**VOTRE OBJECTIF:**
Pouvez-vous recopier mot pour mot les lignes situées entre celle qui contient « Image resolution: width=897 » et celle qui contient « center [108, 68]. », ces deux lignes comprises ? Laissez les images de côté dans votre réponse.

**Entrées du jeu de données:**
+---+

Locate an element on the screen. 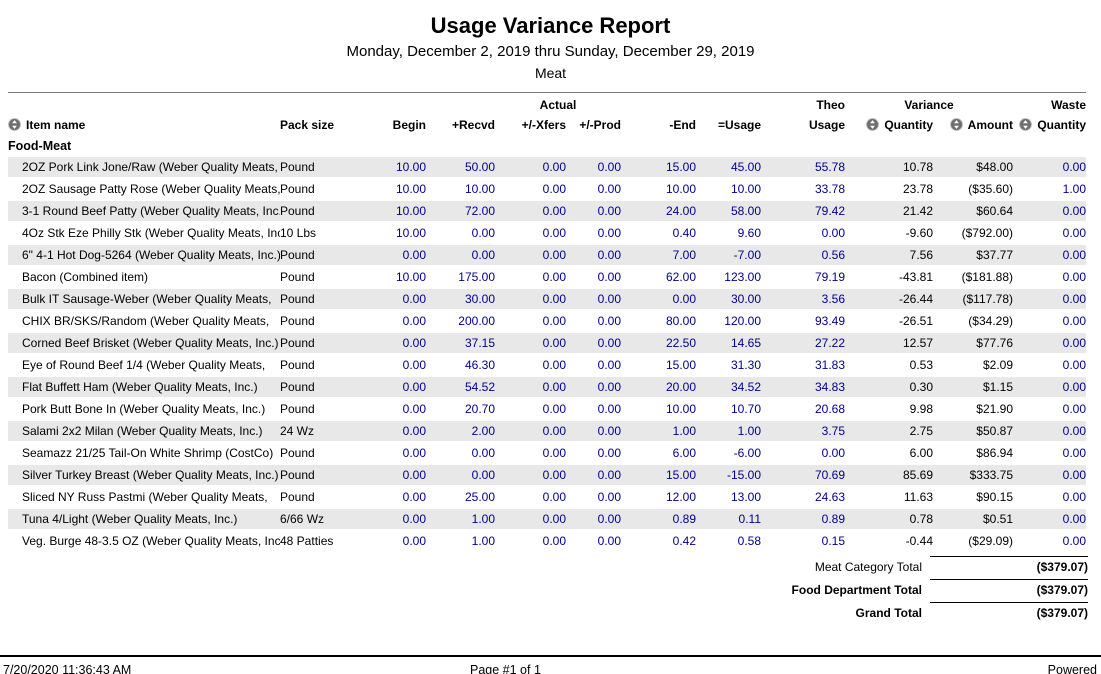 The image size is (1101, 674). cell-recvd: 72.00 is located at coordinates (460, 211).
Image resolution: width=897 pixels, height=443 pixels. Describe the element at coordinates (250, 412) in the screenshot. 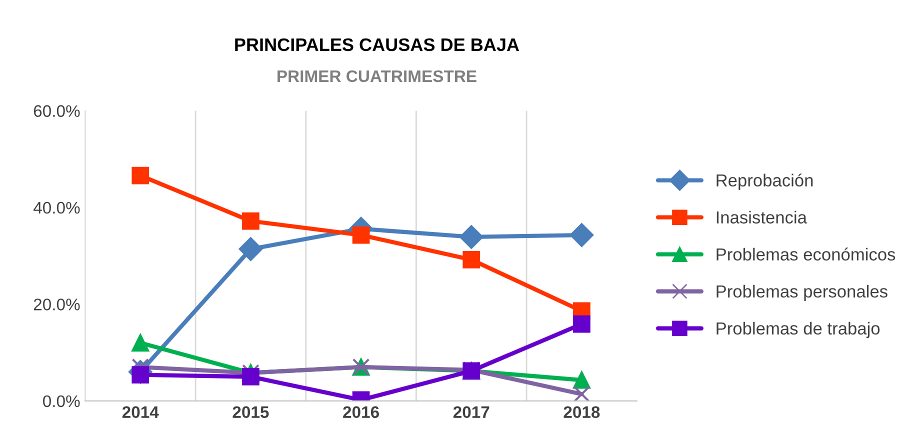

I see `x-tick-label: 2015` at that location.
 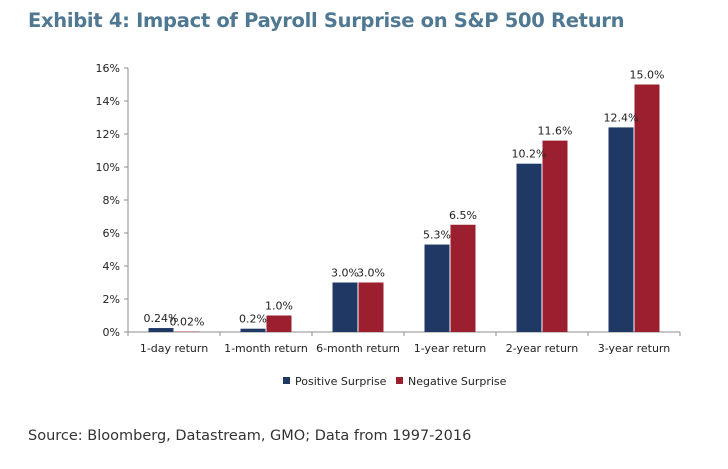 What do you see at coordinates (108, 68) in the screenshot?
I see `y-tick-label: 16%` at bounding box center [108, 68].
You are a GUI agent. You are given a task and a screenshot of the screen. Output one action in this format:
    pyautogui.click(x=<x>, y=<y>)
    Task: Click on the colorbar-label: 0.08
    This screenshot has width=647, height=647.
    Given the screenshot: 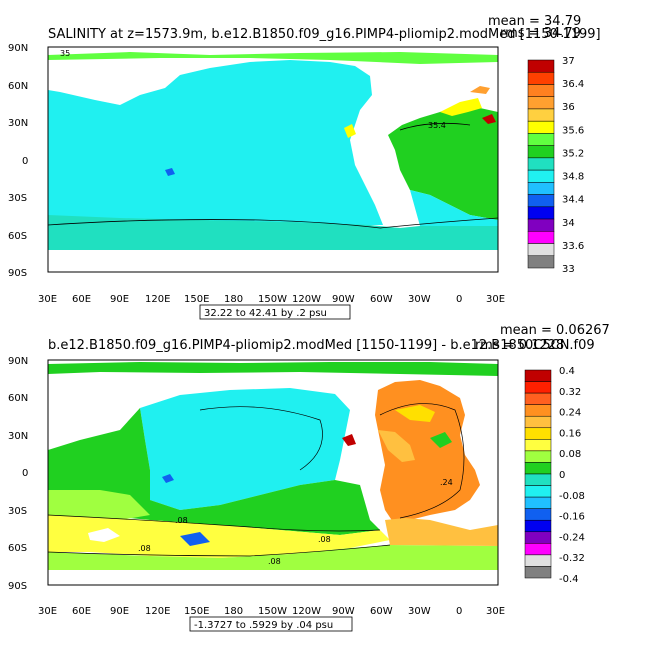 What is the action you would take?
    pyautogui.click(x=570, y=454)
    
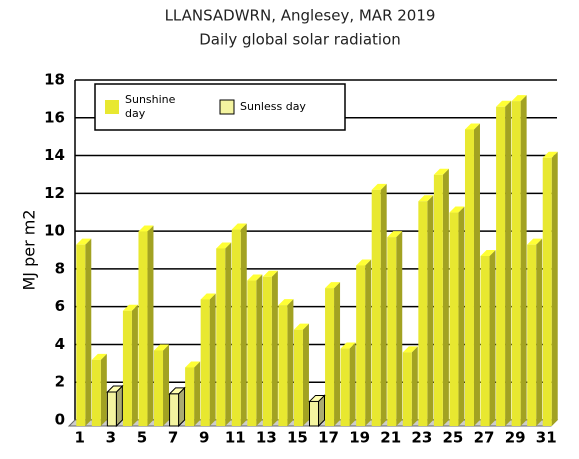 This screenshot has height=459, width=579. Describe the element at coordinates (136, 114) in the screenshot. I see `legend-label-line: day` at that location.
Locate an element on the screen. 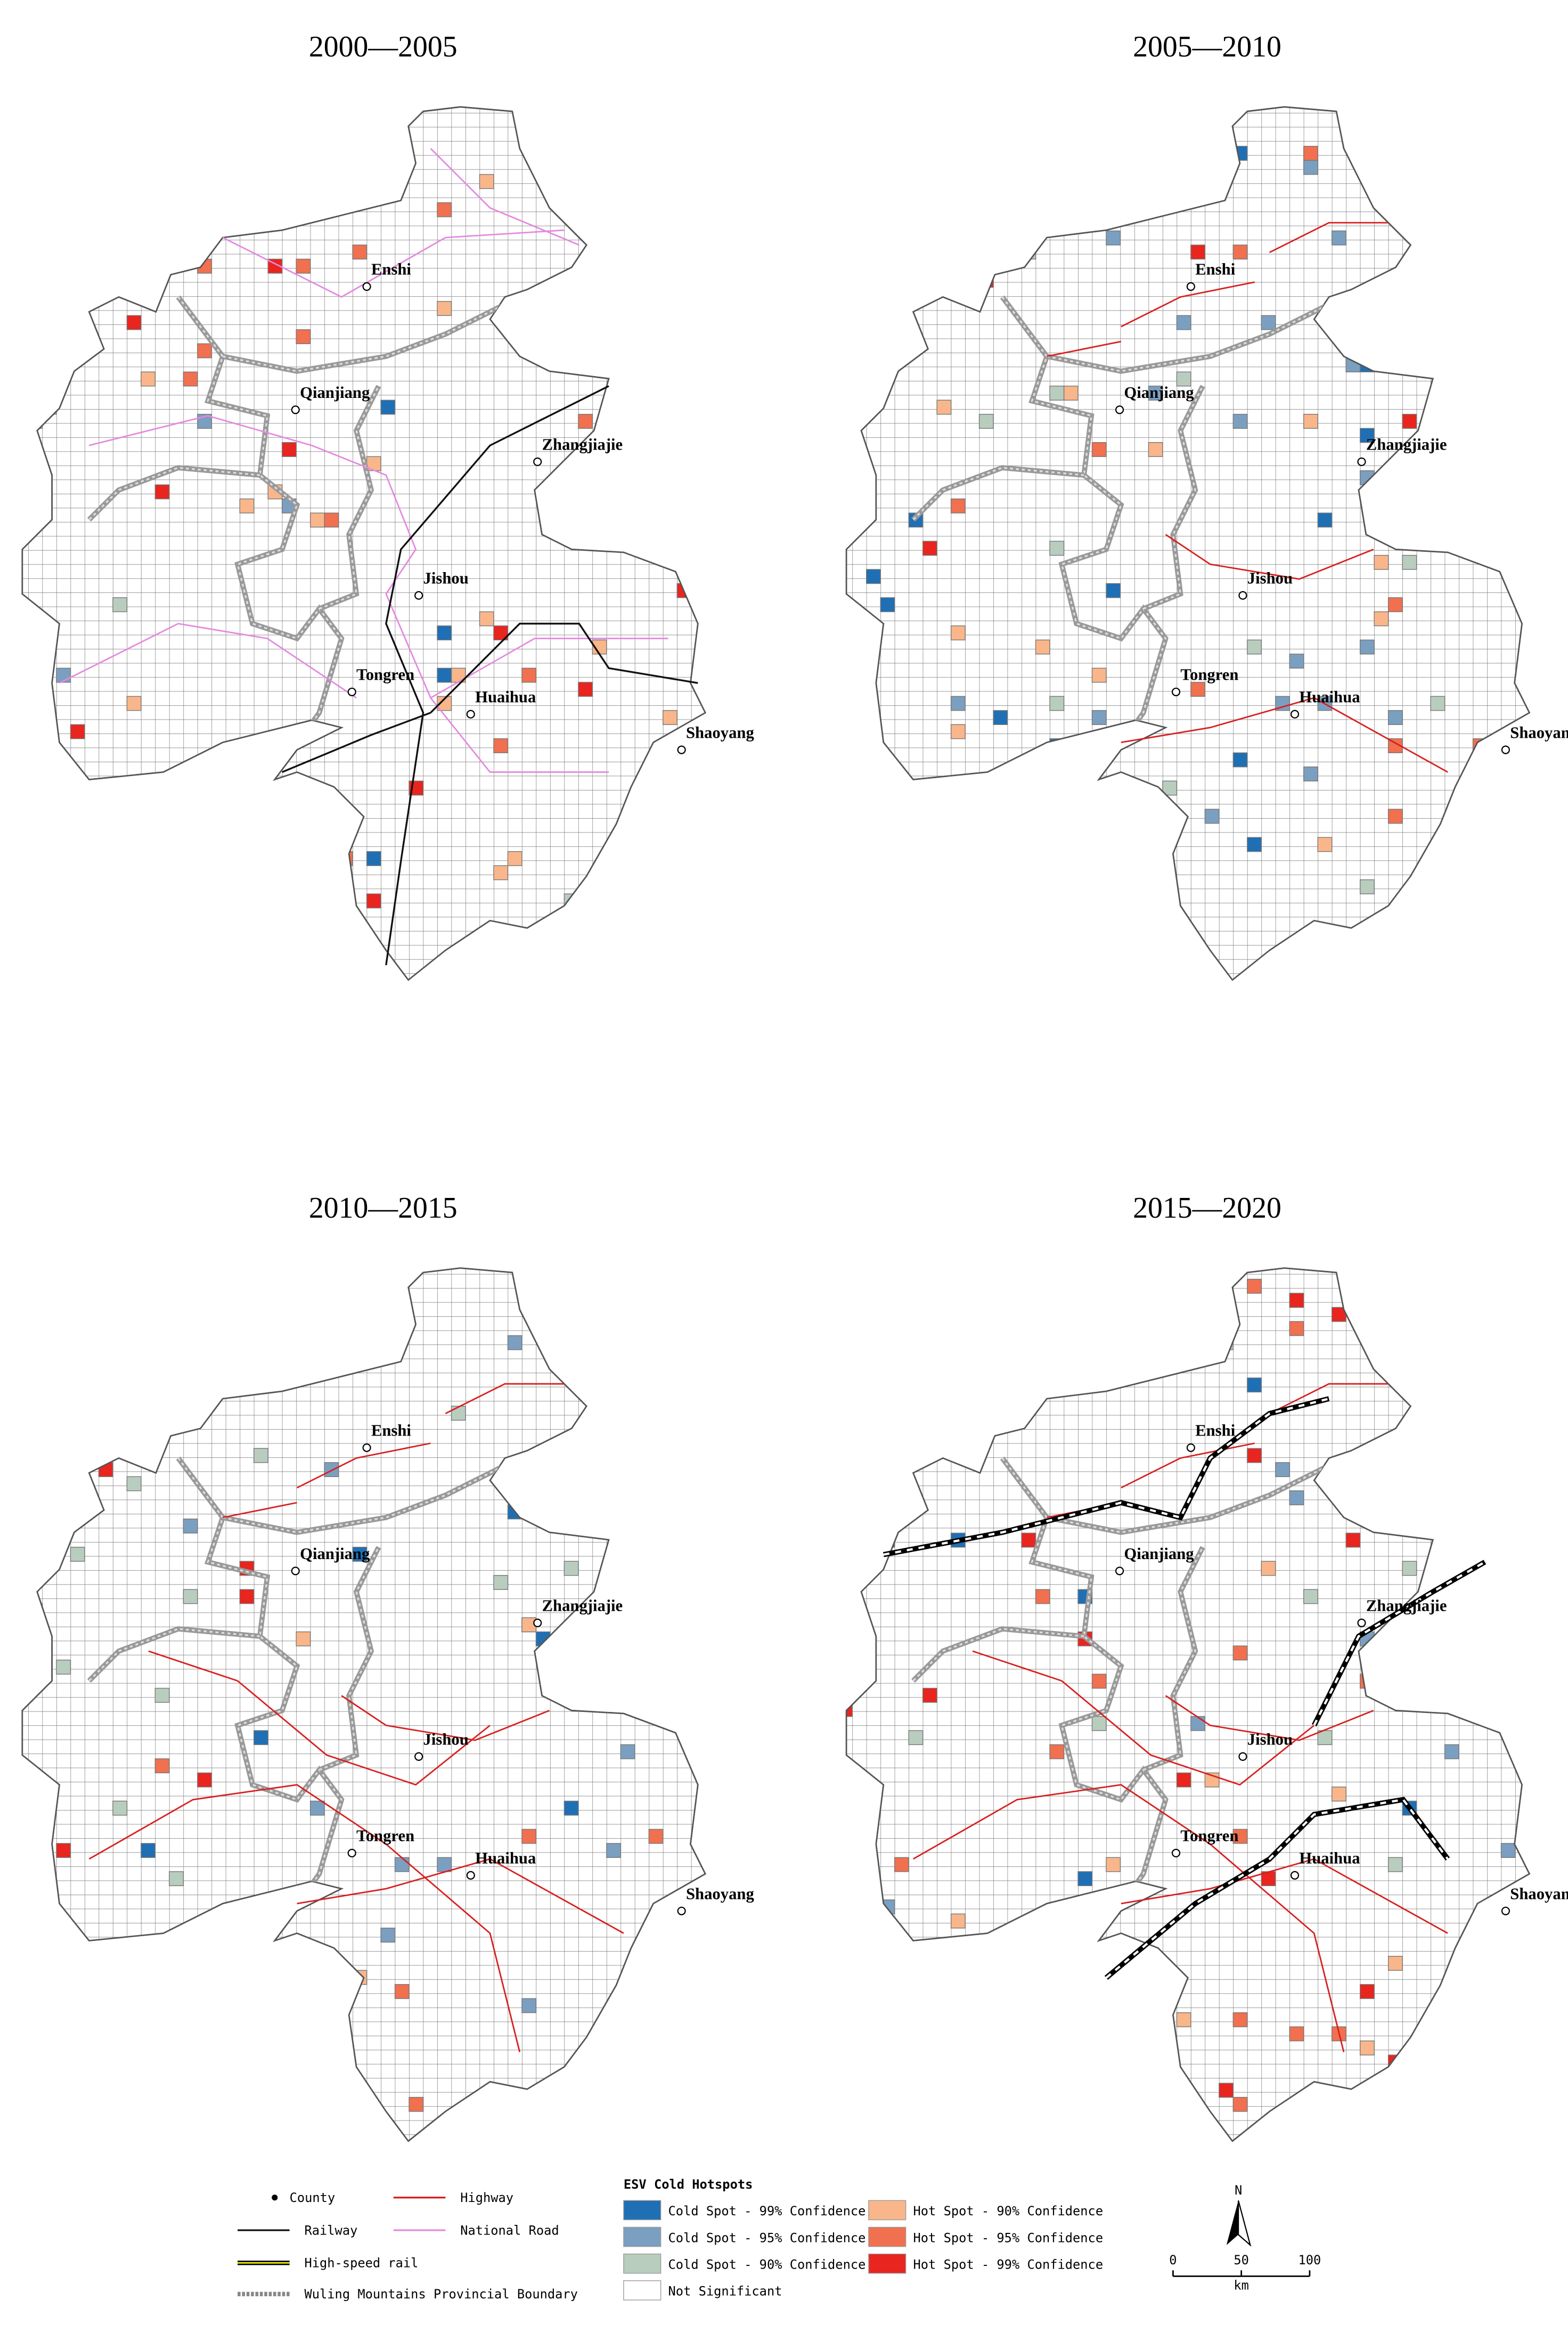  city-label: Huaihua is located at coordinates (506, 1858).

+---+

**RÉPONSE:**
Image resolution: width=897 pixels, height=443 pixels. Describe the element at coordinates (250, 412) in the screenshot. 

I see `x-tick-label: 2015` at that location.
  What do you see at coordinates (108, 68) in the screenshot?
I see `y-tick-label: 16%` at bounding box center [108, 68].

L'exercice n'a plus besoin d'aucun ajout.